Did Democrats ignore — or worse, condescend to — white working-class voters in 2016? Did many of these voters back Donald Trump because of his promises to restore economic growth for small towns and in manufacturing and mining — or because they resented rising prospects for minorities and women? Can these voters be returned to the Democratic fold with sharper economic messaging? Or does appealing to them require an unthinkable retreat on issues of social justice and inclusion?

These questions have divided Democrats since Election Day. But who really “condescended” to working-class voters in 2016 — and what should replace such condescension today?

The most damning piece of evidence for the “Democrats condescended” claim is Hillary Clinton’s statement last September that “half” of Trump’s supporters were a “basket of deplorables.” I was with Clinton the next day, and it was clear how much she regretted that formulation. Worst of all, the focus on this comment drowned out the real point of her remarks: that Democrats had an obligation to “understand and empathize with” Trump supporters in “ the other basket” — “people who feel that the government has let them down, the economy has let them down, [and] nobody cares about them.”

Far from condescending, Clinton’s campaign spoke truth to these voters: Our economic future is “Stronger Together.” America’s best hope to remain an economic superpower is an inclusive economy where immigrants start businesses and create jobs, where everyone can make meaningful contributions to an innovative economy and where the United States masters the economic opportunities that come from challenges such as climate change. That message may not have appealed to some working-class voters, but it isn’t condescension — it’s honesty.

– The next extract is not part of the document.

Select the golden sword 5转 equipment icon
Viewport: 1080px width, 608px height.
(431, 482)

By contrast, Trump’s economic message has been a kind flim-flammery where the carnival barker lavishes compliments on his audience while whispering to his sidekicks, “Can you believe they are buying this?” He extolled the virtues of “Buy American” while building his own projects with imported Chinese steel. He made immigrants the scapegoats for a wide array of economic problems, while applying for special visas to import foreign workers for jobs at Mar-a-Lago.  

It was Trump’s campaign that reeked of condescension when he told working-class voters that he alone could make sure that jobs shipped overseas come back. Trump’s presidency is erected on faux populism, as he claims to look out for “forgotten people ” while saying that only rich people are qualified to formulate economic policy and using the presidency to promote his family’s businesses. Appealing to working-class voters on false promises and flawed premises is not showing them respect: It is a condescending belief that with enough bluster and showmanship, you can get away with anything.

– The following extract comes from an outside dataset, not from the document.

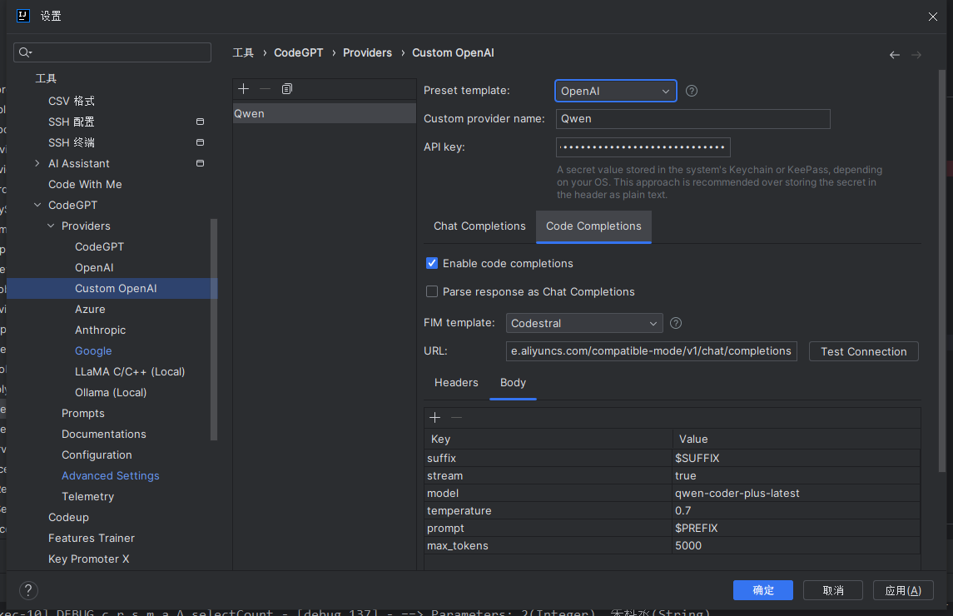This screenshot has height=616, width=953.
Task: Disable the Enable code completions checkbox
Action: click(432, 263)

Democrats should respond to this — not by writing off white working-class voters, or by mimicking Trump’s divisive rhetoric and hollow promises — but with a combination of honest talk and a new social and economic contract for the working class. 

The honest talk starts with unapologetically reminding Trump’s working-class voters that immigrants — like their own ancestors — have always made America greater, bringing new energy, ideas and job-creating businesses to our country. It means telling them (as President Barack Obama did), that the “time has passed” when “you didn’t have to have an education . . . [and] you could . . . get a [good] job.” It means rejecting economic nostalgia, and embracing technology and innovation; when these forces are shaped by the right policies and a fair tax system, they can create a stronger middle class in our country, as they have during earlier periods of economic transformation.  

A new social and economic contract for the working class would include replacing the confusing mishmash of higher education plans with a clear program to make four years of education after high school free and universal. It should include defending and then building on the Affordable Care Act so that every American has health coverage without fear or doubt. It should ensure that benefits such as unemployment compensation and workers comp are available to all, whether they are employees or contract workers. It should make affordable child care a right (not a scavenger hunt) and life-long skills training an American area of excellence.

But like any true contract, this set of benefits must be paired with obligations. This includes an uncompromising insistence that the economy it creates will be inclusive — and that, with a program in place to restore economic opportunity for those who have been left behind, there can be no excuses for resentment of America’s growing diversity. It also includes acceptance that young people will have to get education after high school, working adults will have to continually improve their skills, and some long-beloved occupations will be replaced with new jobs. The nostalgia for an America where brawn alone was enough to create a middle-class life and where a comfortable stagnation was revered as “tradition” must be abandoned.

(McKenna Ewen,Whitney Leaming,Whitney Shefte/The Washington Post)

Candor, not condescension, is the Democrats’ path to unmasking the false promise of Trumpism and reclaiming working-class voters in 2018 and beyond.